### [Work item]
Return the data below exactly, but only from the line containing "You are a computer-use" through the line containing "Instruction: Click the Cancel button", with both of those lines included.

### [Input records]
--- START ---

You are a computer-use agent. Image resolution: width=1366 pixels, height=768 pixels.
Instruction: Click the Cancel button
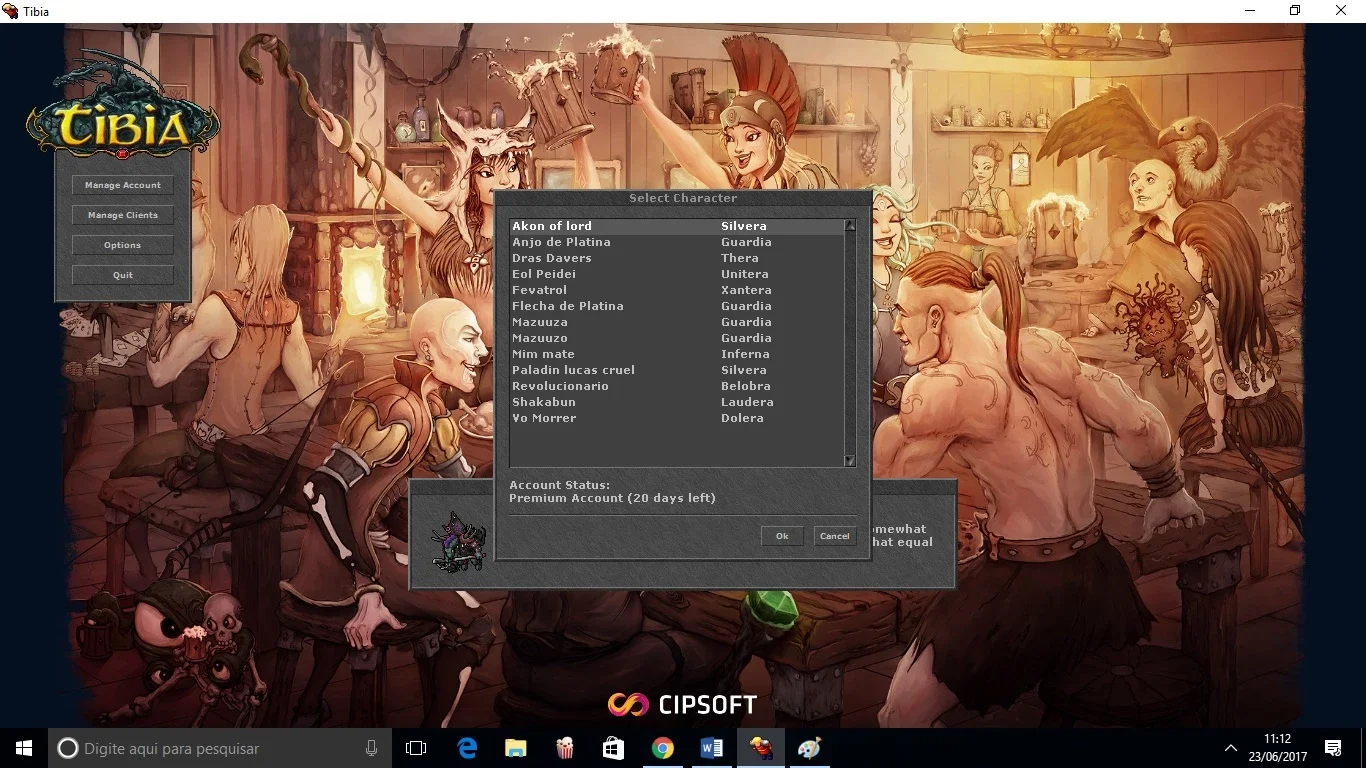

--- END ---
--- START ---

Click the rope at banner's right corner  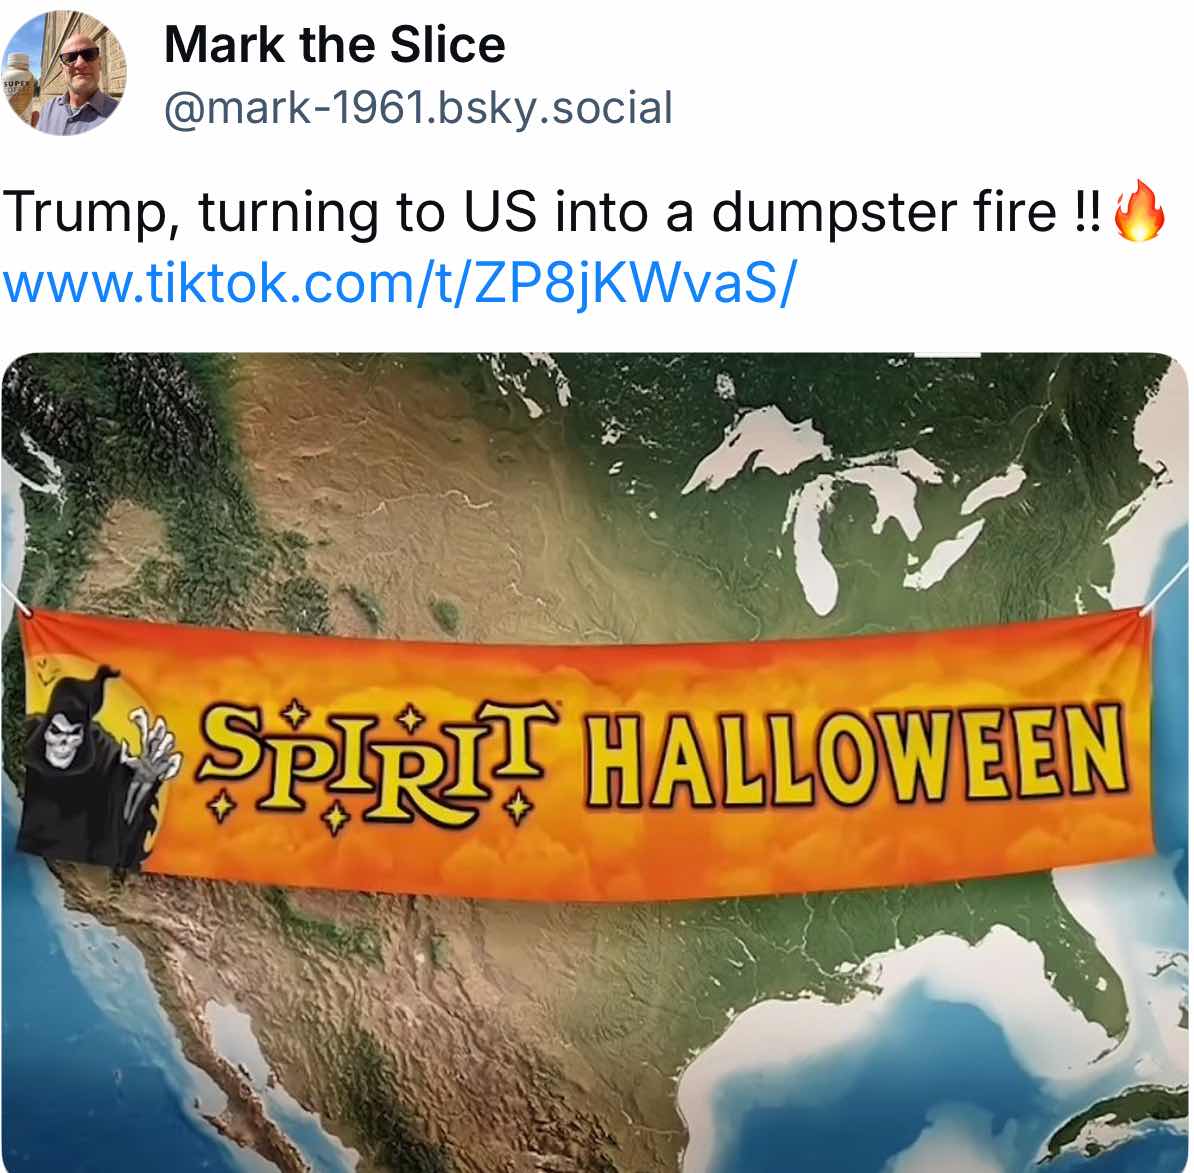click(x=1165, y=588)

--- END ---
--- START ---

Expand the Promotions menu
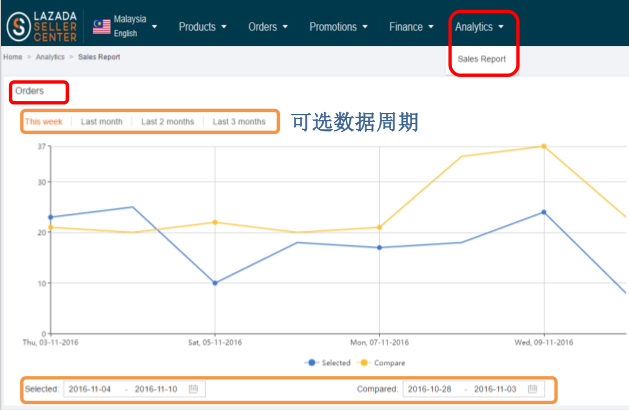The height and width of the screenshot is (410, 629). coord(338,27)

--- END ---

### [Your solution]
You are a computer-use agent. Image resolution: width=1366 pixels, height=768 pixels.
Instruction: Click the Cancel button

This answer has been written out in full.